** Compito richiesto **
Puoi ricopiare fedelmente le righe del materiale che vanno dalla riga con "The height and width of the screenshot is (952, 1269)." alla riga con "Select the Eyedropper", entrambe comprese, e nient'altro?

[Registri di posizione di parole ed elementi]
--

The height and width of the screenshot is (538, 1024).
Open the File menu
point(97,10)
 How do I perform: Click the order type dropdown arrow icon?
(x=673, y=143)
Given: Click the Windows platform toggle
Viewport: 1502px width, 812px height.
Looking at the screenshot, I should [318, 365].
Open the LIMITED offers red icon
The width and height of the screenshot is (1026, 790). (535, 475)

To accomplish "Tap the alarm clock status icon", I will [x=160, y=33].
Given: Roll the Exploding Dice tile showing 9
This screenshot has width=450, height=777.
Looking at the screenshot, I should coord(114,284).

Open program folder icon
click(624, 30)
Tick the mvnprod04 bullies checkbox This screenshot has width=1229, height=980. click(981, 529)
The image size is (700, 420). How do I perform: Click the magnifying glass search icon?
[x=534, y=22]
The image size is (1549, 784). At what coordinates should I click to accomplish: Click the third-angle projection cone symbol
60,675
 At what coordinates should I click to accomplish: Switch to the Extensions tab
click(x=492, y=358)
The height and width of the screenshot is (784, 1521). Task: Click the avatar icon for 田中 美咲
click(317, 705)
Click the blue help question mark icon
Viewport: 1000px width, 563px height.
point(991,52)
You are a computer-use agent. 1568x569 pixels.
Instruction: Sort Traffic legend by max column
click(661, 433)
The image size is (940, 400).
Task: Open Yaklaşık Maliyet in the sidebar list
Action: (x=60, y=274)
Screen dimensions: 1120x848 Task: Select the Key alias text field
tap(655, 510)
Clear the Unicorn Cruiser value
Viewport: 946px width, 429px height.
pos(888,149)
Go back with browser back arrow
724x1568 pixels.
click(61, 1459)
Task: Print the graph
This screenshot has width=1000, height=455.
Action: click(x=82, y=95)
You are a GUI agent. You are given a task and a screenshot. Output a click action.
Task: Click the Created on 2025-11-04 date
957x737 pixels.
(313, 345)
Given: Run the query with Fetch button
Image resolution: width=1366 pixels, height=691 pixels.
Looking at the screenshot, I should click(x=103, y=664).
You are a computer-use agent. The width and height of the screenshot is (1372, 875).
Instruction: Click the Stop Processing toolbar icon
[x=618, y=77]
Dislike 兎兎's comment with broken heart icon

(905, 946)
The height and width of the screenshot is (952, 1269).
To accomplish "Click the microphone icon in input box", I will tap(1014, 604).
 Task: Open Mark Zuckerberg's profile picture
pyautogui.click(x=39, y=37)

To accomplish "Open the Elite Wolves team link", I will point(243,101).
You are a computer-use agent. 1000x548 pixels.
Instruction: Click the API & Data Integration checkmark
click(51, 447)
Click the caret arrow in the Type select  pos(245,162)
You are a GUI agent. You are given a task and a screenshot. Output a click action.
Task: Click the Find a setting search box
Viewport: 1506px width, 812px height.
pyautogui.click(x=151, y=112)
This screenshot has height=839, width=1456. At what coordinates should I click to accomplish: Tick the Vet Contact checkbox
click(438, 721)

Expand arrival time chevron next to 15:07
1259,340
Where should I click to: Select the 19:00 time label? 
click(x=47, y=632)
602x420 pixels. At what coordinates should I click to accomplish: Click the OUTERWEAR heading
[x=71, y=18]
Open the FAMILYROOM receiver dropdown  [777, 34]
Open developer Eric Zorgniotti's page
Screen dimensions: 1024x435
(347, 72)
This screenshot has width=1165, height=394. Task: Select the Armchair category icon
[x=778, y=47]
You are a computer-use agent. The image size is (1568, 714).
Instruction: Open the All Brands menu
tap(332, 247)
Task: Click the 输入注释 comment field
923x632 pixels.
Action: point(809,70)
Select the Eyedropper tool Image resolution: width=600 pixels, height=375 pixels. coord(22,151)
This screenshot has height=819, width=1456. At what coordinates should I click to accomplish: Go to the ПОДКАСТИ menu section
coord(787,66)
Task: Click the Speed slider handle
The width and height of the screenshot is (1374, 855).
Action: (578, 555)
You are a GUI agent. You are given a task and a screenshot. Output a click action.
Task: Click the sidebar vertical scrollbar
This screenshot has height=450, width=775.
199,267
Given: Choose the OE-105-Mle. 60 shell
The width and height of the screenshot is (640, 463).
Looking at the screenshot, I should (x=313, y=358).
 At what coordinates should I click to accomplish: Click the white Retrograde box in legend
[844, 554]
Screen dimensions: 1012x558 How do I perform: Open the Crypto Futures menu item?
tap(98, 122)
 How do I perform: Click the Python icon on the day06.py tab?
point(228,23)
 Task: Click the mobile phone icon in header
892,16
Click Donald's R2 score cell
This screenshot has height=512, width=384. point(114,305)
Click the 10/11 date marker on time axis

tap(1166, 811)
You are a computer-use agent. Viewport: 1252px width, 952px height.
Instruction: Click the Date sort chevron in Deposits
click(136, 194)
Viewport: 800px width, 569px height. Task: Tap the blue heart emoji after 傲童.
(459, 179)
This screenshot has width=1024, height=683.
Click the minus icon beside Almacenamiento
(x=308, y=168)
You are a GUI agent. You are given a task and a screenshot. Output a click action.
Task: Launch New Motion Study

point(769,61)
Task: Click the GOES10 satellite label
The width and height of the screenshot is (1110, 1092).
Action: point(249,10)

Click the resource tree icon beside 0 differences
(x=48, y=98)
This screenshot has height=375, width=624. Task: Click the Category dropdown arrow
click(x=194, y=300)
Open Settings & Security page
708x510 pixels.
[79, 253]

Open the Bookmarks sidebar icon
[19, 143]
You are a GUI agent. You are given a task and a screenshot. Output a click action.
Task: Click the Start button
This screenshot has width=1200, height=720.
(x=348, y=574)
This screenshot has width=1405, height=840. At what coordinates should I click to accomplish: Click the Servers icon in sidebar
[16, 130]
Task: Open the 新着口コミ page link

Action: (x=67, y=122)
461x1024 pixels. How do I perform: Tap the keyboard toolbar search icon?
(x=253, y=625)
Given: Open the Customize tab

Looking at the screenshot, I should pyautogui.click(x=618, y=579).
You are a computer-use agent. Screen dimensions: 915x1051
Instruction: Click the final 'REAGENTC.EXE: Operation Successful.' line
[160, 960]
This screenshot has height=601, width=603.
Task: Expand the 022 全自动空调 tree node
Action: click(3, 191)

--

** Risposta all'esercizio **
The height and width of the screenshot is (952, 1269).
To accomplish "Click the microphone icon in input box", I will tap(1014, 604).
 Task: Open Mark Zuckerberg's profile picture
pyautogui.click(x=39, y=37)

To accomplish "Open the Elite Wolves team link", I will point(243,101).
You are a computer-use agent. 1000x548 pixels.
Instruction: Click the API & Data Integration checkmark
click(51, 447)
Click the caret arrow in the Type select  pos(245,162)
You are a GUI agent. You are given a task and a screenshot. Output a click action.
Task: Click the Find a setting search box
Viewport: 1506px width, 812px height.
pyautogui.click(x=151, y=112)
This screenshot has height=839, width=1456. At what coordinates should I click to accomplish: Tick the Vet Contact checkbox
click(438, 721)

Expand arrival time chevron next to 15:07
1259,340
Where should I click to: Select the 19:00 time label? 
click(x=47, y=632)
602x420 pixels. At what coordinates should I click to accomplish: Click the OUTERWEAR heading
[x=71, y=18]
Open the FAMILYROOM receiver dropdown  [777, 34]
Open developer Eric Zorgniotti's page
Screen dimensions: 1024x435
(347, 72)
This screenshot has width=1165, height=394. Task: Select the Armchair category icon
[x=778, y=47]
You are a computer-use agent. The image size is (1568, 714).
Instruction: Open the All Brands menu
tap(332, 247)
Task: Click the 输入注释 comment field
923x632 pixels.
Action: point(809,70)
Select the Eyedropper tool Image resolution: width=600 pixels, height=375 pixels. coord(22,151)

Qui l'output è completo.